A discussão lastreou-se no conflito de normas constitucionais, quais sejam o direito ao meio ambiente ecologicamente equilibrado e o direito às manifestações culturais como expressão da pluralidade, estatuídas nos artigos 225§ 1ºVII e 215, da Carta Magna, respectivamente.

É sabido que a vaquejada é considerada uma prática esportiva e inerente à cultura nordestina, constituindo-se quando dois vaqueiros, montados em cavalos diversos, tentam derrubar o touro, puxando-o pelo rabo.

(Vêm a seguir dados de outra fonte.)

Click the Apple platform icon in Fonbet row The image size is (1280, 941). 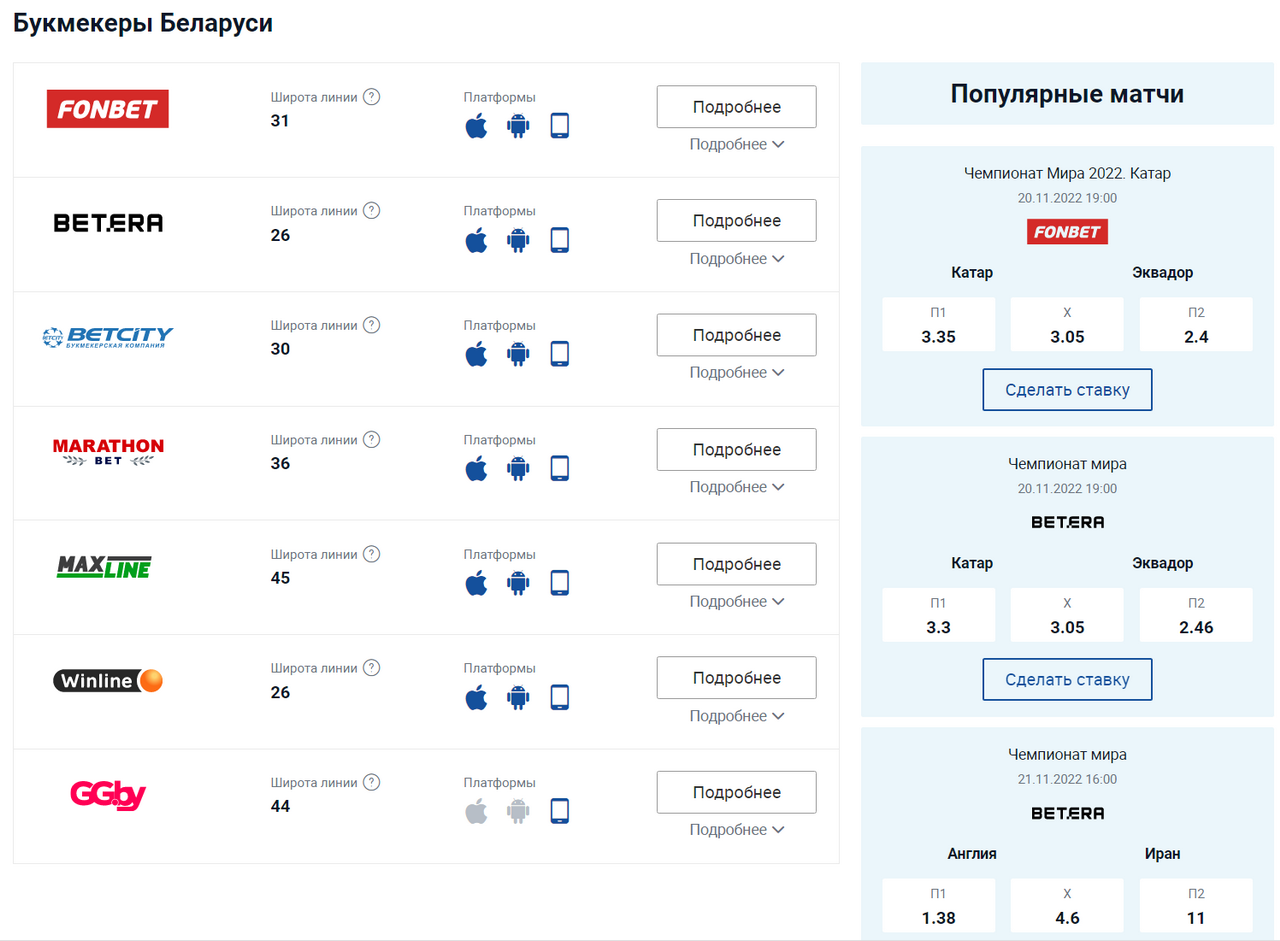[476, 126]
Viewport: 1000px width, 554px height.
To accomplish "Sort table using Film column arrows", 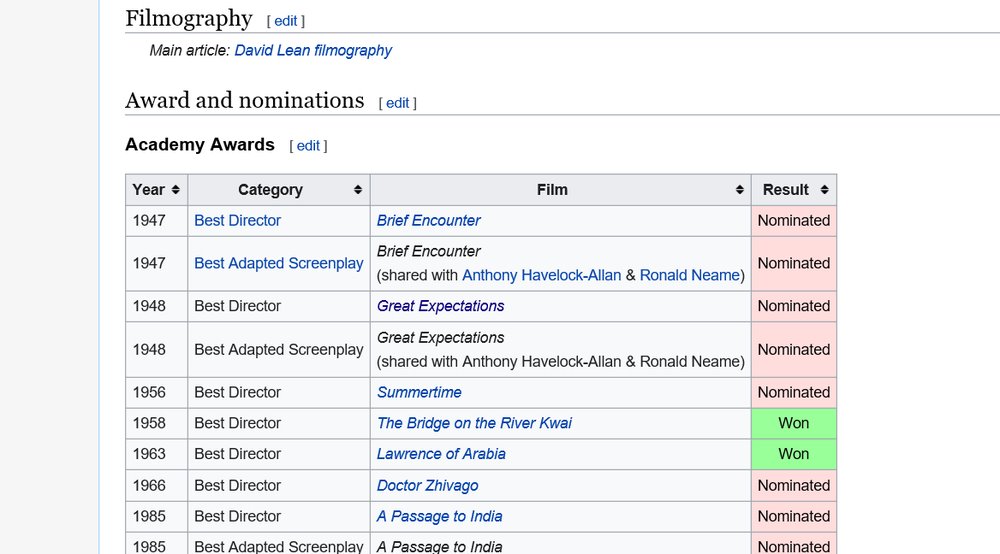I will [x=740, y=190].
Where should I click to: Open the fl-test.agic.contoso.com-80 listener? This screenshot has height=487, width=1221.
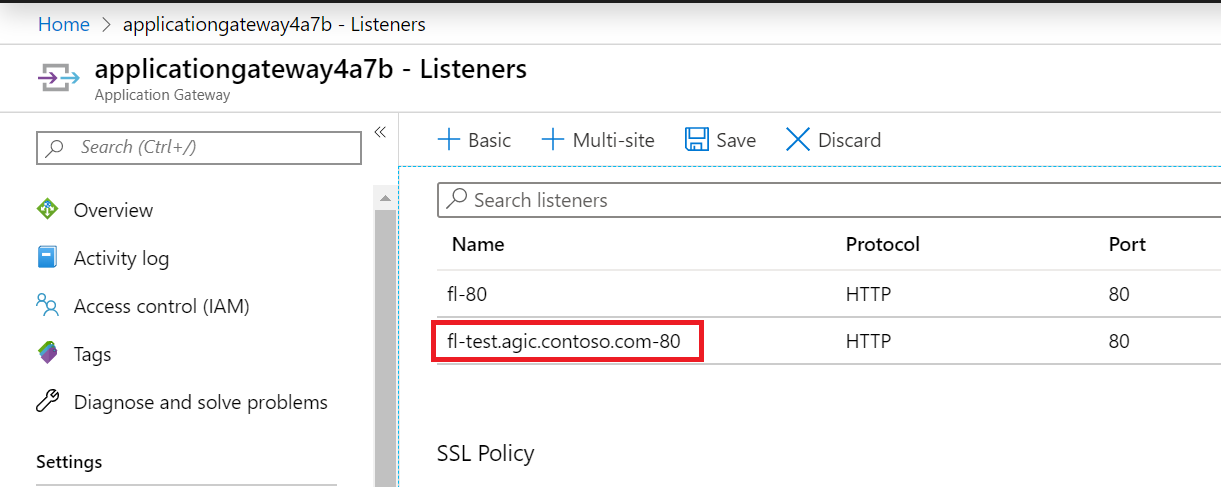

Pelo próprio conceito da atividade, explícitos se revelam os maus tratos aos animais envolvidos (aos cavalos e, principalmente, ao touro). O rabo do touro sempre sofre uma tração forçada com o propósito de ser derrubado e dominado. Laudos técnicos evidenciam consequências de diversas gravidades, como sofrimento físico e mental, muitas vezes a cauda é arrancada ou, no mínimo, sofre algum tipo de lesão, o que compromete os nervos e a medula espinhal do bovino, além de fraturas nas patas, ruptura de vasos sanguíneos e de intenso estresse.
Ainda, não se deve olvidar que na prática da vaquejada, o touro é mantido enclausurado, sofrendo intenso açoitamento com a finalidade de sair em correria no momento da abertura do portão.
Torna-se, destarte, inquestionável a tamanha crueldade a que são submetidos os bovinos envolvidos. Porém, mesmo diante de tal visibilidade, muitos ainda tendem a sustentar que a proibição da vaquejada seria um atentado ao direito da manifestação cultural e, consequentemente, ao patrimônio histórico da sociedade nordestina.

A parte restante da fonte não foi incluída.